What I’ve Learned: Week 26
1. Life is a process. It’s a big, beautiful, messy process. I only have one life to live and every day that I wake up, I should be giving my all in everything I do. Loving, working, praying, laughing, hugging, breathing — I can go on and on. Life is such a beautiful thing that we are given and not to truly live my life without everything in me is something I’ll regret when it’s the end. Here’s to life!
2. I don’t like going out to eat unless it’s really, really good. It seems like I’ve had so many disappointing meals out over the past few months that I’m to the point I don’t like going out. That just means I have to take more time and care in cooking at home. I’m a good cook and enjoy cooking, so that solves my problem. Unfortunately, it doesn’t solve my problem when I’m having a lazy day and don’t want to cook. I think my new motto shall be “no more dry chicken” or “eat more pho” because I know my local Vietnamese restaurant is always good.
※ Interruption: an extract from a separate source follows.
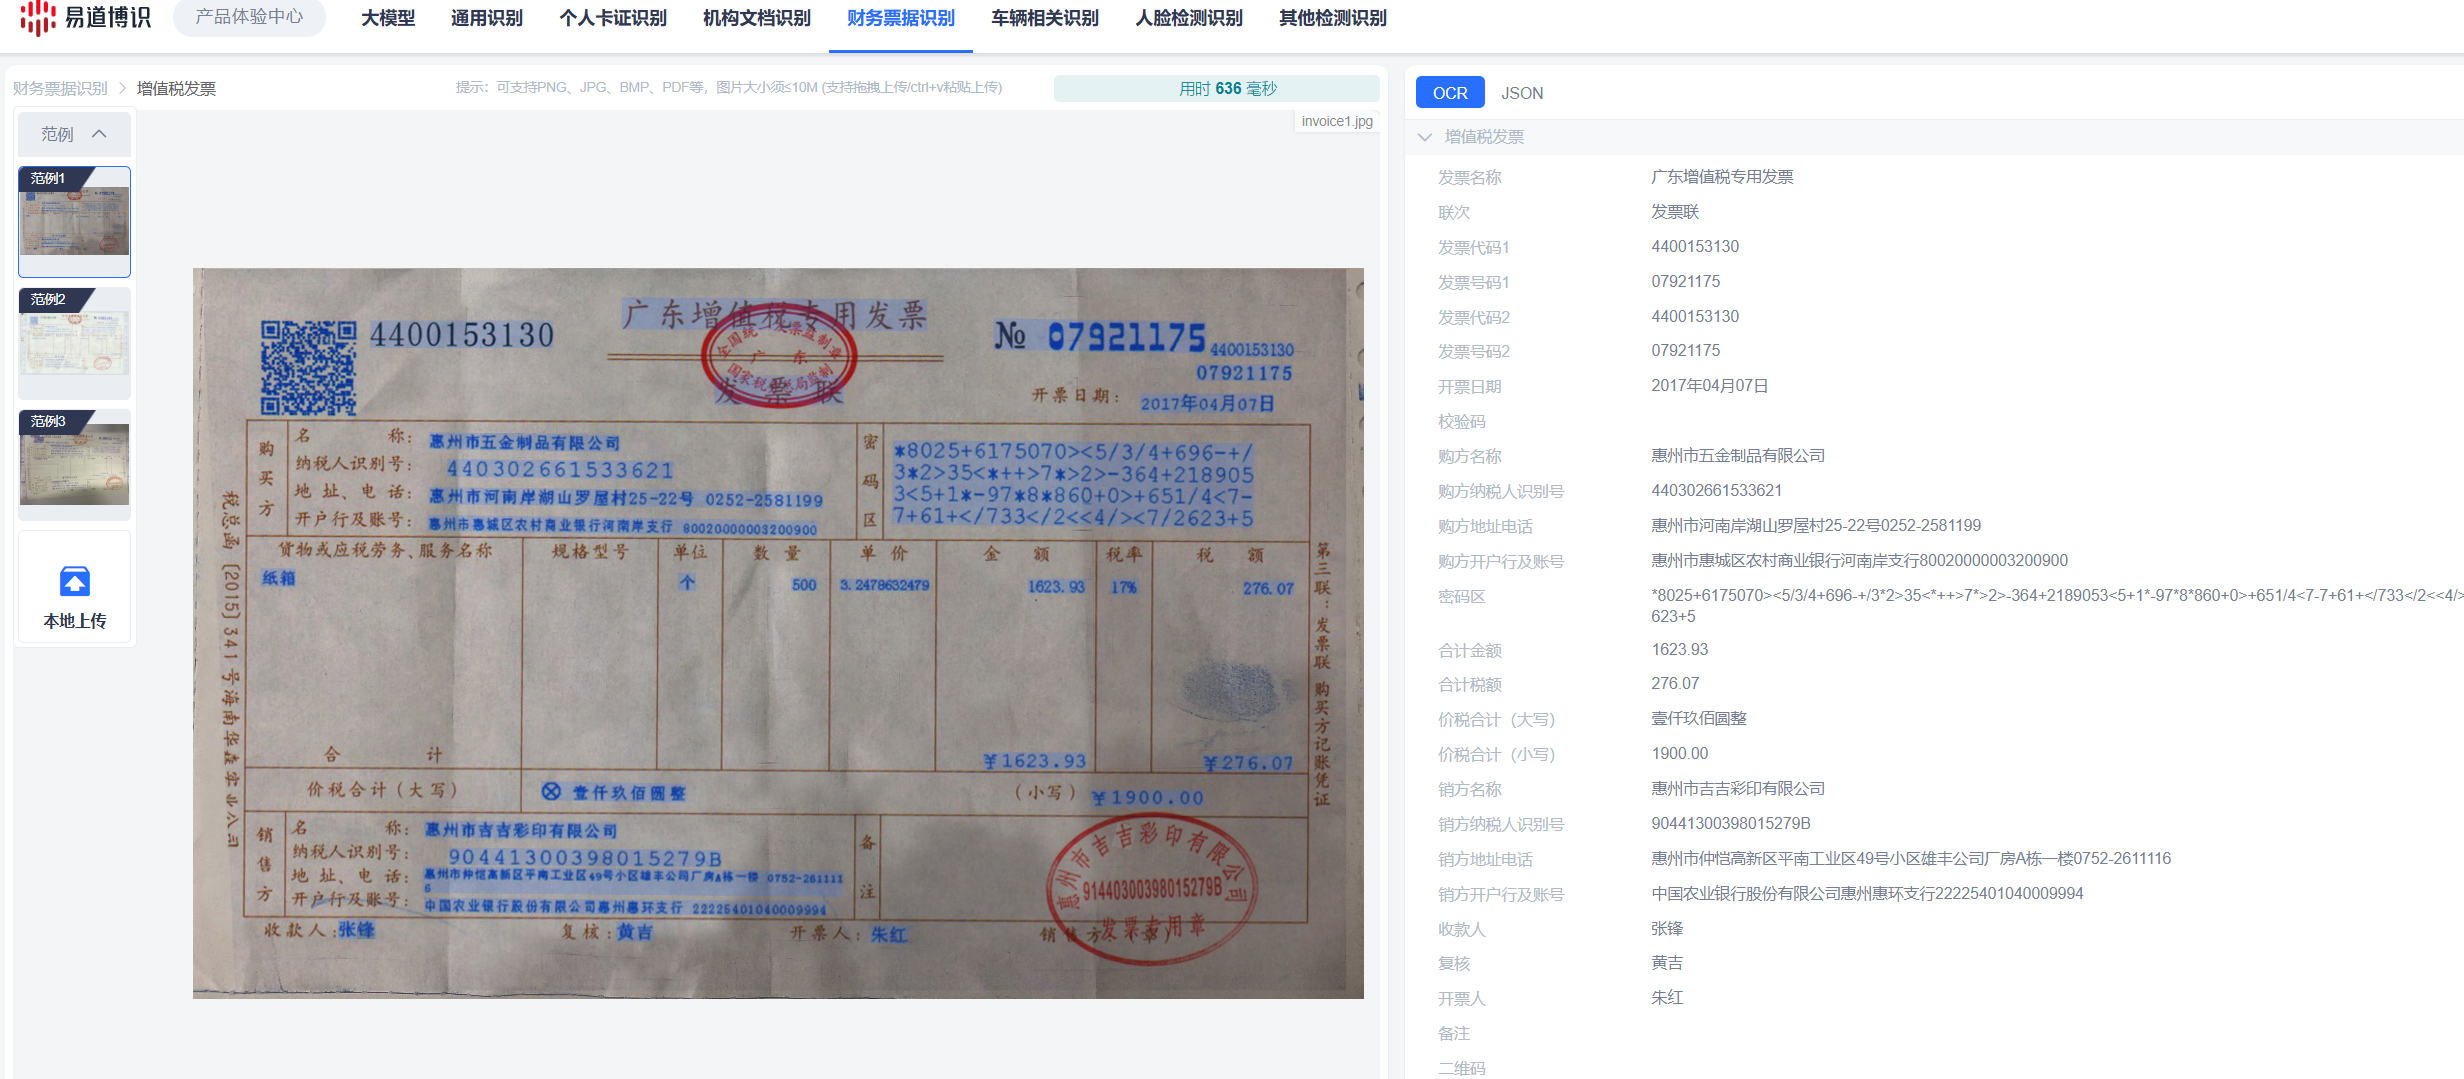Image resolution: width=2464 pixels, height=1079 pixels.
Task: Select the 范例3 sample thumbnail
Action: pyautogui.click(x=75, y=464)
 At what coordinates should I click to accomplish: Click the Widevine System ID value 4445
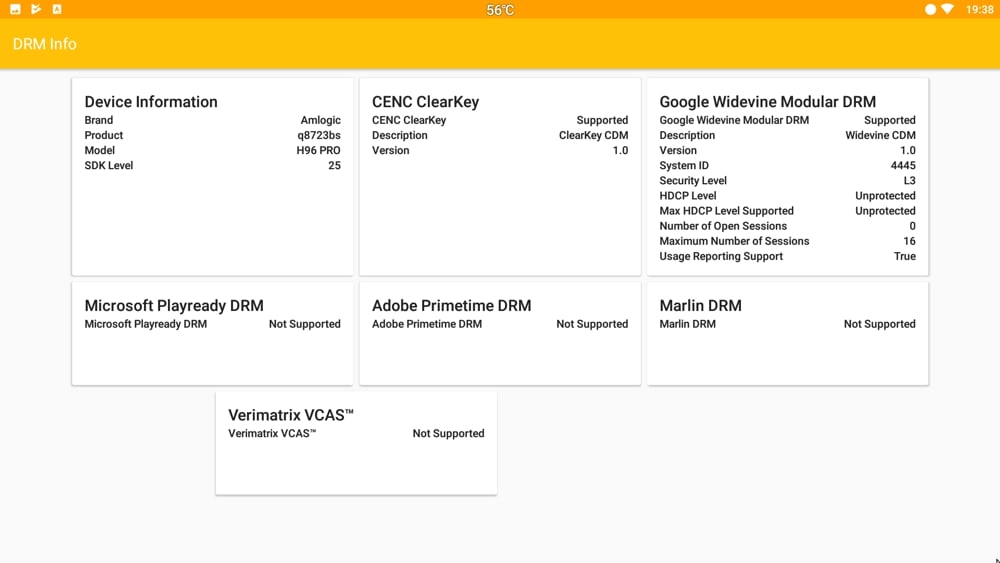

That being said, I do think the Waffle House will be on the menu this weekend, because “scattered, smothered, covered, and chunked” sounds yummy.
3. I don’t like cold weather. I used to love cold weather and maybe it’s a phase I’m going through, like a toddler eating broccoli. But I am always cold lately and love seeing the little leaves on my Nest thermostat, so bundling up is necessary. The problem with bundling up is that I’m like every woman of a certain age and wind up having a personal summer right after and have to strip down again. It’s a vicious cycle. I’d rather be hot all of the time. That being said, ask me how I feel about cold weather in six months.
4. I’m a worry wart. Actually, I’ve always known that. I’m a worrier and it is exacerbated by my anxiety. Yay! All kidding aside, I’m spending more and more time working on not worrying as much as I do. Which is one of the reasons I picked my journal up in a much more concentrated effort. I’ve spent a lot of time putting my pen to paper this week.
5. I can’t do it all. I sort of have it together, but so often I run around in frenzied hurry attempting to do it all and having things blow up majestically in my face. I’m working on steps to help, but it’s nice admitting that I need to do some serious work on my “I CAN DO IT ALL” attitude. Who am I kidding? My anxiety is rearing it’s ugly head and telling me “I can’t believe you wrote that down.” So I shut my office door and told anxiety to leave me alone, I’m busy. Does it help? Only time will tell, but I’m sure this is going to be recurring theme over the coming weeks.
There you have it, the shortened version of what I’ve learned this week.